The patient can expect to feel some pain, ranging from mild to severe, during and after a surgical abortion. The severity may depend on the patient’s physical and emotional state following the procedure. Both medical and surgical methods also cause temporary bleeding, which will eventually subside just like what happens after a normal delivery. Other normal symptoms that the patient may experience include:

  • Spotting, which may last for three weeks following the procedure
  • Cramping, typically lasting between two and six weeks
  • Emotional effects, lasting between two and three weeks

If symptoms becomes severe, seems to be getting worse, or does not seem to subside, it is best to seek medical attention to avoid complications. Abnormal symptoms include:

  • Severe bleeding for 12 straight hours and soaking two large pads within an hour
  • Passing clots larger in size than a golf ball
  • Signs of infection
  • Severe belly pain
  • High fever of 38 degrees C or higher
  • Vomiting for 4 to 6 hours
  • Rapid heartbeat
  • Sudden swelling of the belly
  • Swelling, pain, and redness in the genitals
  • Absence of menstrual period six weeks following the abortion
  • Signs of depression

Signs of infection may include:

  • Dizziness
  • Headaches
  • Muscle aches
  • General feeling of being unwell

Between medical abortion and surgical abortion, the latter is considered as less risky. While medical abortion exposes the patient to the risk of severe infection, this does not apply to the surgical process because the procedure will be done in a surgical setting.
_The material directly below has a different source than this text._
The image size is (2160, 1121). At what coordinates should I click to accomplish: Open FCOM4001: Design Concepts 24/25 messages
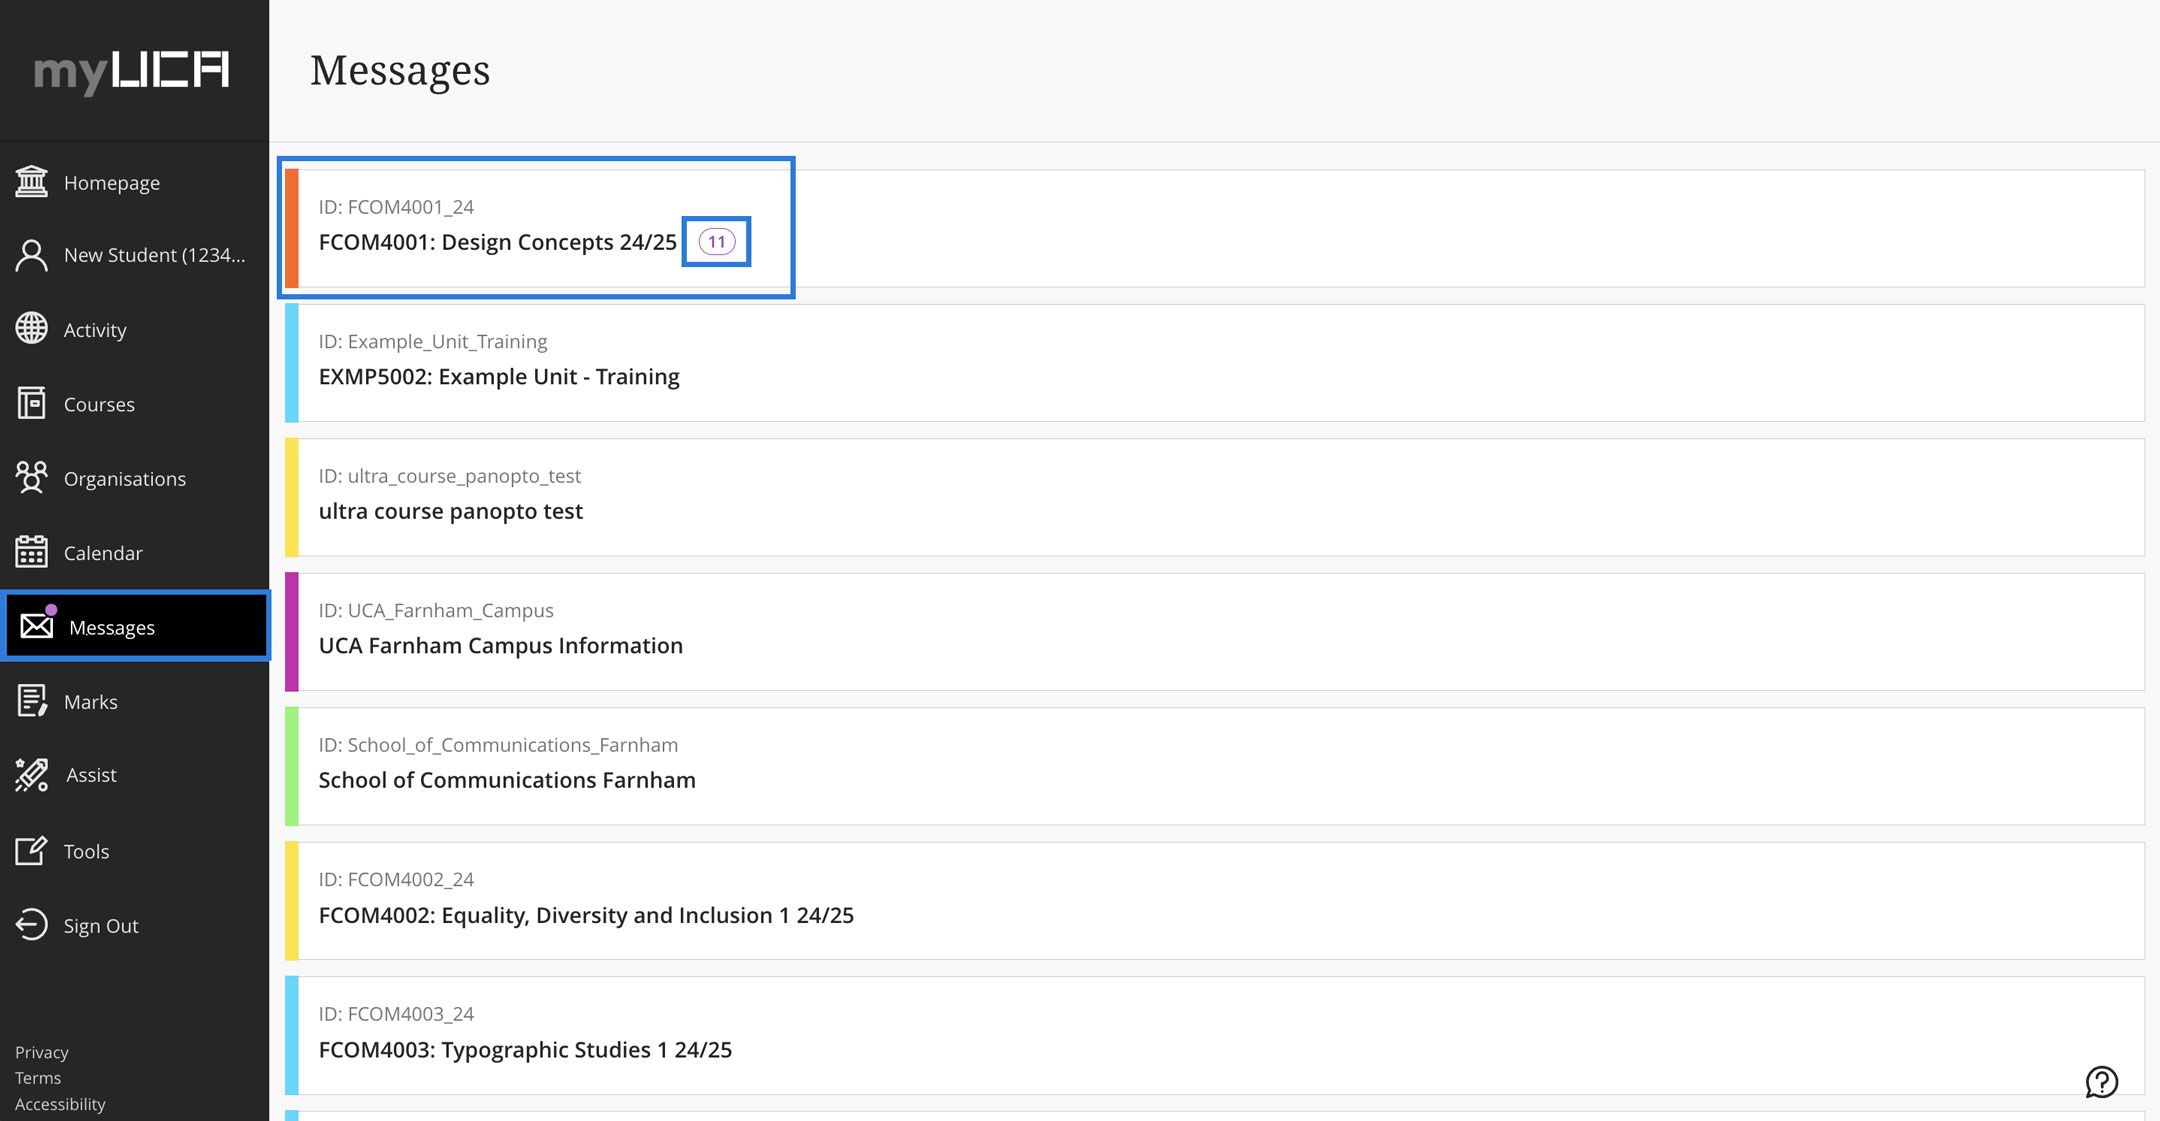tap(497, 242)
If, however, medical abortion is performed and it was unsuccessful, a surgical abortion can be done to complete the process. This often becomes necessary because an unsuccessful medical abortion heightens the patient’s risk of:

  • Infection
  • Losing a lot of blood
  • Fetal birth defects

In very rare cases, abortion may lead to death, but the risk is less than 1 out of 100,000 for surgical abortion. This risk is slightly higher for medical abortion.

  • Annas GJ, Elias S. Legal and ethical issues in obstetric practice. In: Gabbe SG, Niebyl JR, Simpson JL, eds. Obstetrics: Normal and Problem Pregnancies. 6th ed. Philadelphia, PA: Elsevier Saunders; 2012:chap 54.

  • Jensen JT, Mishell Jr. DR. Family planning: contraception, sterilization, and pregnancy termination. In: Lentz GM, Lobo RA, Gershenson DM, Katz VL, eds. Comprehensive Gynecology. 6th ed. Philadelphia, PA: Elsevier Mosby; 2012:chap 13.